**Work instructions:**
1. In the forum thread about combining TSV files, write out the part that opens with the words containing "I get below" and closes with "approach is wrong.".
2. Translate this sentence from the forum thread about combining TSV files into Spanish: "The header.tsv file has exactly 1005 columns and this header.tsv file can be parsed to create a pyarrow table but not the data.tsv file."

**Given passage:**
+ + +

Reputation: 1
I have two TSV files (header.tsv & data.tsv) header.tsv holds 1000+ column names and data.tsv holds ~50K records (with NULL column values too). I would like to create a new TSV file (let's say combined.tsv) by appending data.tsv file to header.tsv. The reason for doing this is to create one final TSV file where it can hold both column names and data together and try to see if I can avoid errors while creating an Apache Arrow table.
**header.tsv**
field1 field2 field3 field4 ... field1000
**data.tsv**
eng-en 1er2p NULL ert,yu1 ... 2020-09-16
frnch-fr 2er3p NULL ert,yu2 ... 2020-09-16
.
.
.
ltn-lt 50Ker NULL ert,yu50K ... 2020-09-16
Required TSV
**combined.tsv**
field1 field2 field3 field4 ... field1000
eng-en 1er2p NULL ert,yu1 ... 2020-09-16
frnch-fr 2er3p NULL ert,yu2 ... 2020-09-16
.
.
.
ltn-lt 50Ker NULL ert,yu50K ... 2020-09-16
I've used the SHELL commands like
paste header.tsv data.tsv > combined.tsv
and then tried to create a pyarrow table.
import pyarrow as pa
import pyarrow.csv as csv
combined = csv.read_csv('combined.tsv',parse_options=csv.ParseOptions(delimiter="\t"))
I get below error while executing the above
ArrowInvalid: CSV parse error: Expected 2010 columns, got 1006
The header.tsv file has exactly 1005 columns and this header.tsv file can be parsed to create a pyarrow table but not the data.tsv file.
import pyarrow as pa
import pyarrow.csv as csv
header = csv.read_csv('headers.tsv',parse_options=csv.ParseOptions(delimiter="\t"))
head_show=header.to_pandas()
head_show.head()
I've even tried to use a concat_tables method from pyarrow by doing below
import pyarrow as pa
final_combined = pa.concat_tables(header,data)
Error
TypeError: Cannot convert pyarrow.lib.ChunkedArray to pyarrow.lib.Table
Please correct me if my approach is wrong.
Upvotes: 0
Views: 703
Reputation: 14452
To create the combined CSV, you want to concatenate the header and data:
cat header.csv data.csv > combined.csv
Using "paste" will perform "horizontal" concatenation - merging the 1st, 2nd, 3rd, ... lines from each files, forming long lines.
Upvotes: 3

+ + +

**Data provided:**
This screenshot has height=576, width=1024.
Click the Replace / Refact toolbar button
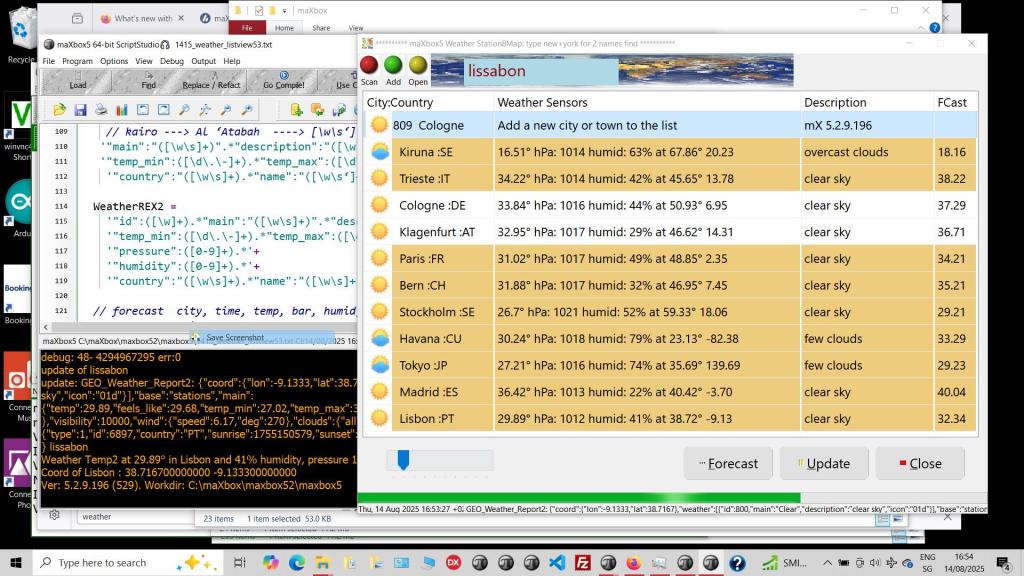[211, 80]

+ + +

**Solutions to the exercise:**
1.
I get below error while executing the above
ArrowInvalid: CSV parse error: Expected 2010 columns, got 1006
The header.tsv file has exactly 1005 columns and this header.tsv file can be parsed to create a pyarrow table but not the data.tsv file.
import pyarrow as pa
import pyarrow.csv as csv
header = csv.read_csv('headers.tsv',parse_options=csv.ParseOptions(delimiter="\t"))
head_show=header.to_pandas()
head_show.head()
I've even tried to use a concat_tables method from pyarrow by doing below
import pyarrow as pa
final_combined = pa.concat_tables(header,data)
Error
TypeError: Cannot convert pyarrow.lib.ChunkedArray to pyarrow.lib.Table
Please correct me if my approach is wrong.

2. El archivo header.tsv tiene exactamente 1005 columnas y este archivo header.tsv se puede analizar para crear una tabla de pyarrow, pero no el archivo data.tsv.